According to the team, this sport helps veterans to attain a focused mind state known as “flow,” in which they are so absorbed in the activity they are performing that all other thoughts and emotions are pushed aside.
Dr. Nick Caddick, who was involved with the study, compares this with the effects of mindfulness meditation, just that it is more active. He calls it “a moving form of mindfulness.”
Medical News Today also reported on a study that suggested that Tai chi — a form of martial arts — can help war veterans to manage their PTSD symptoms.
Another study covered by MNT earlier this year found that orange essential oil may be effective in reducing symptoms of chronic stress and anxiety associated with PTSD. However, this study was only conducted in mice, and these effects are yet to be replicated in a human cohort.
Still, some individuals diagnosed with PTSD have said that aromatherapy can be a helpful relaxation strategy and is effective at lowering stress levels.
Sezin Koehler — who has been managing her own PTSD symptoms for many years — writes, “Lavender, sage, peppermint, or any other relaxing oil massaged on the spot between your eyebrows and your pulse points is marvelously calming.”
Author and former Thames Valley Police officer David Kinchin, who was diagnosed with PTSD in the 1990s, also advocates for the soothing effect of aromatherapy in one of his books.
“Aromatherapy can form part of a healing regime as well as being a preventive therapy in its own right. It gives pleasure through the sense of touch (massage), the sense of smell (aromatic oils), the sense of sight (pleasant surroundings) […] By so doing, it helps to create favorable conditions in body and mind for healing to take place quite naturally.”
David Kinchin, ‘Post Traumatic Stress Disorder: The Invisible Injury’
A type of PTSD therapy that has been picking up steam over the past few years is art therapy.
Led by specialists trained to work with people who have experienced traumatic situations, this type of therapy aims to help individuals externalize their emotions and learn to cope with distressing memories through art, such as painting or sculpture.
One case study shows how art therapy can help individuals diagnosed with PTSD and traumatic brain injury to overcome their symptoms and begin to leave their distressing experiences behind by using art projects strategically.
Study author Melissa Walker, who works as an art therapist, explained why and how art therapy can be effective in treating PTSD in a dedicated TED talk.
Walker encourages the people who she works with to create masks exploring the impact of the traumatic experiences on their lives and personalities.
“Someone who has experienced trauma has a block that keeps them from verbalizing what they’ve been through,” she says in an interview. “There is a shutdown in the [convolution of] Broca — the part of the brain responsible for speech and language.”
“The mask gives them a way to explain themselves. The concrete image of the mask unleashes words. It reintegrates the left and right hemispheres. Now they can discuss their feelings with their social worker or psychiatrist.”
Another approach reportedly effective in helping people to cope with the disruptive symptoms of PTSD is adopting a pet that is especially trained to recognize and prevent — or interrupt — the onset of such symptoms.

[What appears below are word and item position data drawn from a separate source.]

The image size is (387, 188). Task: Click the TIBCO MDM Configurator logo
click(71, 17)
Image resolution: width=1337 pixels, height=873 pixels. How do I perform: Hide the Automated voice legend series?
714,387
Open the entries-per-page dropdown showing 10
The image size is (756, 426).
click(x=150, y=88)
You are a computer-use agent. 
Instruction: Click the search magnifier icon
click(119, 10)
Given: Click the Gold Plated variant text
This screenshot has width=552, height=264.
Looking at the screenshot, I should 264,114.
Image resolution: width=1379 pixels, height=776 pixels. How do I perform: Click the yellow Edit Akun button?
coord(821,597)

A number of studies have shown that adopting a trained animal has a positive impact, at least in the short-term, by helping people to manage PTSD-related depression and anxiety, as well as other symptoms such as nightmares.

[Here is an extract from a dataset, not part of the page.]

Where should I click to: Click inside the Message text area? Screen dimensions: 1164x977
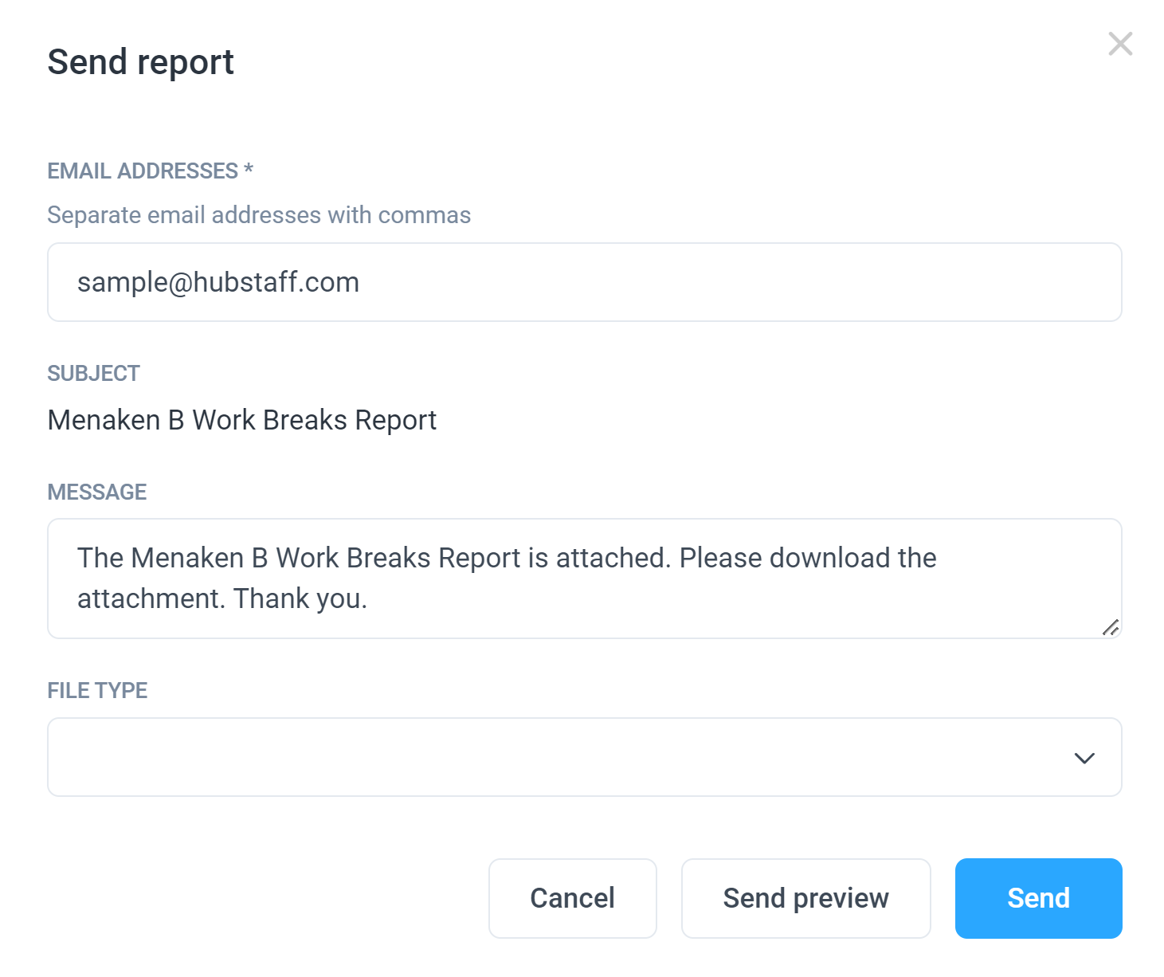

Research published last year indicated that spending as little as 1 week with a specially trained dog improved PTSD symptoms by 82 percent.
Richard Steinberg, a veteran diagnosed with PTSD, says that his dog “can sense when [he’s] having a nightmare, night sweats,” and she becomes restless, doing her best to catch his attention, “trying to remove [him] from the situation.”
“Putting my hands on her calms me down, and it calms her down,” he adds. “She senses the chemical changes in my body.”